Afghan Youth Debates: Second Round Hailed as Success

Afghan Youth Debates: Second Round Hailed as Success

Journalists and academics from Kabul have praised voters for their unwavering commitment to Afghanistan's presidential election.

Senior lecturers said public support for a free and fair ballot was unquestionable, and urged people to continue backing the process and to accept the result.

Speaking at an IWPR debate held in the capital on June 17, three days after the second-round vote, Fahim Hakim from Kabul University noted that turnout had been high, with an estimated seven million people taking part.

He said Afghans deserved great credit for taking on board the lessons learnt from the initial April 5 poll and ensuring that the same mistakes were not repeated the second time.

"Voters went to the ballot box much better informed [in the second round]," he told the debate. "They had an increased awareness and were able to differentiate between the policies of the two remaining candidates. Additionally, June 14 saw the presence of more experienced [poll] observers and increased coverage by the press."

Hakim argued that all these factors amounted to electoral success.

A run-off vote was called after none of the eight candidates standing in the initial poll won the absolute majority which they needed for outright victory. The two leading contenders – Abdullah Abdullah and Ashraf Ghani Ahmadzai went head-to-head in a final ballot to decide who would lead the country for the next five years. The current president, Hamed Karzai, is to step down in August after completing the two terms he is allowed.

Amanullah Jahanyar, vice-chairman of the Afghan Journalists Union, told the debate that he was confident the second round would turn out to have been a success. He warned, however, that there remained some individuals and groups intent on disrupting the process.

"People voted in large numbers, and I believe the second round was more transparent than the first," he argued. "The public is no longer prepared to be deceived. People want progress, peace and stability."

The IWPR debate took place at Kabul University and the guest panellists also included Mohammad Khan Daneshju, chairman of the Afghanistan Youth Union, and Zia Bomia, a civil society activist.

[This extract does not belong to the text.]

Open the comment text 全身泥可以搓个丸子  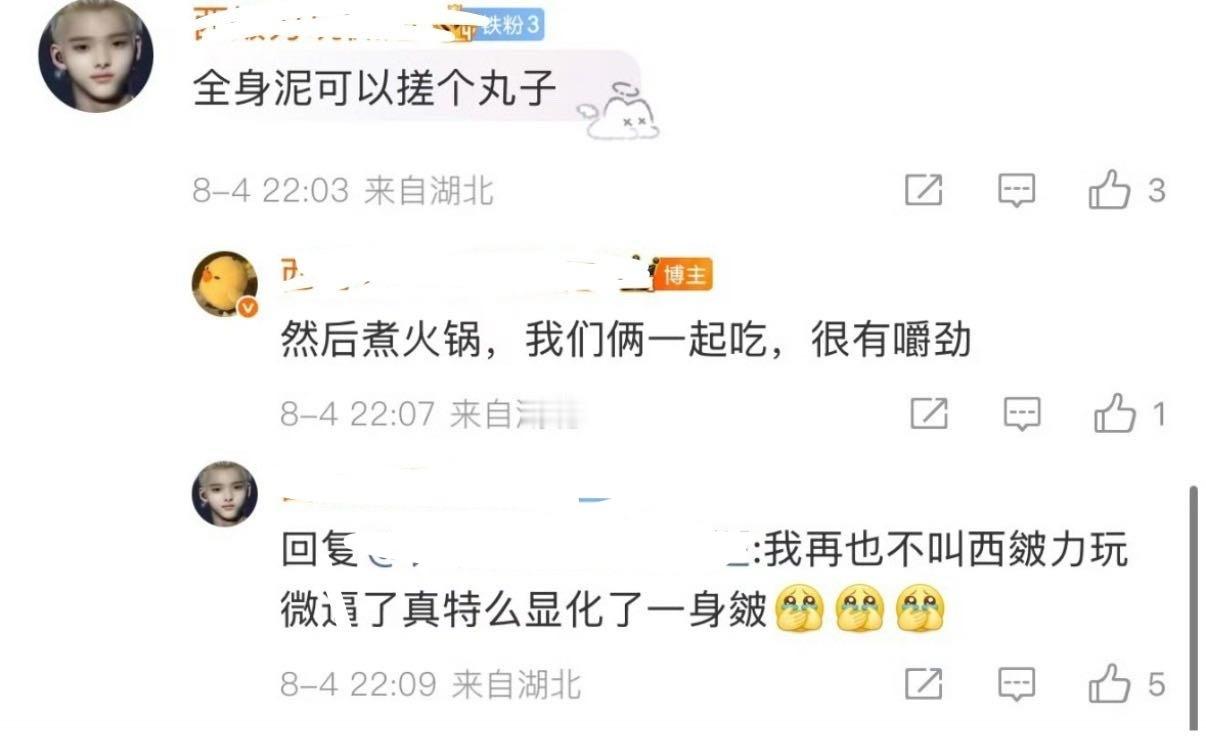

Rohullah Naseri, an undergraduate in the audience, highlighted the growing controversy about recent accusations of fraud levelled at Zia ul-Haq Amarkhel, a senior official in the Independent Election Commission (IEC).

On election day, a convoy of cars driven by Amarkhel’s staff was stopped by the Afghan National Police while attempting to leave IEC headquarters in Kabul with a consignment of unused ballot papers. Officers reported the incident and refused to allow the vehicles to continue.

Abdullah has since called for the IEC official’s suspension. Amarkhel has denied any wrongdoing, maintaining that his staff were simply transporting ballot papers to resupply two polling stations that had run out.

Addressing the debate, Bomia said no one was in a position to make a judgement on the incident until official investigations had concluded. He appealed for patience, and added that Amarkhel's case had become a political issue, with supporters of Abdullah citing it as an example of cheating by his rival’s supporters.

Bomia said that until the investigation was completed, “no one can accuse him [Amarkhel] of committing fraud."

The IEC is due to announce the preliminary results of the election on July 2. Final results are scheduled for July 22.

Enayatullah Omari is a student at Kabul University and an IWPR trainee. 

This report was produced as part of Open Minds: Speaking Up, Reaching Out – Promoting University and Youth Participation in Afghan Elections, an IWPR initiative funded by the US embassy in Kabul.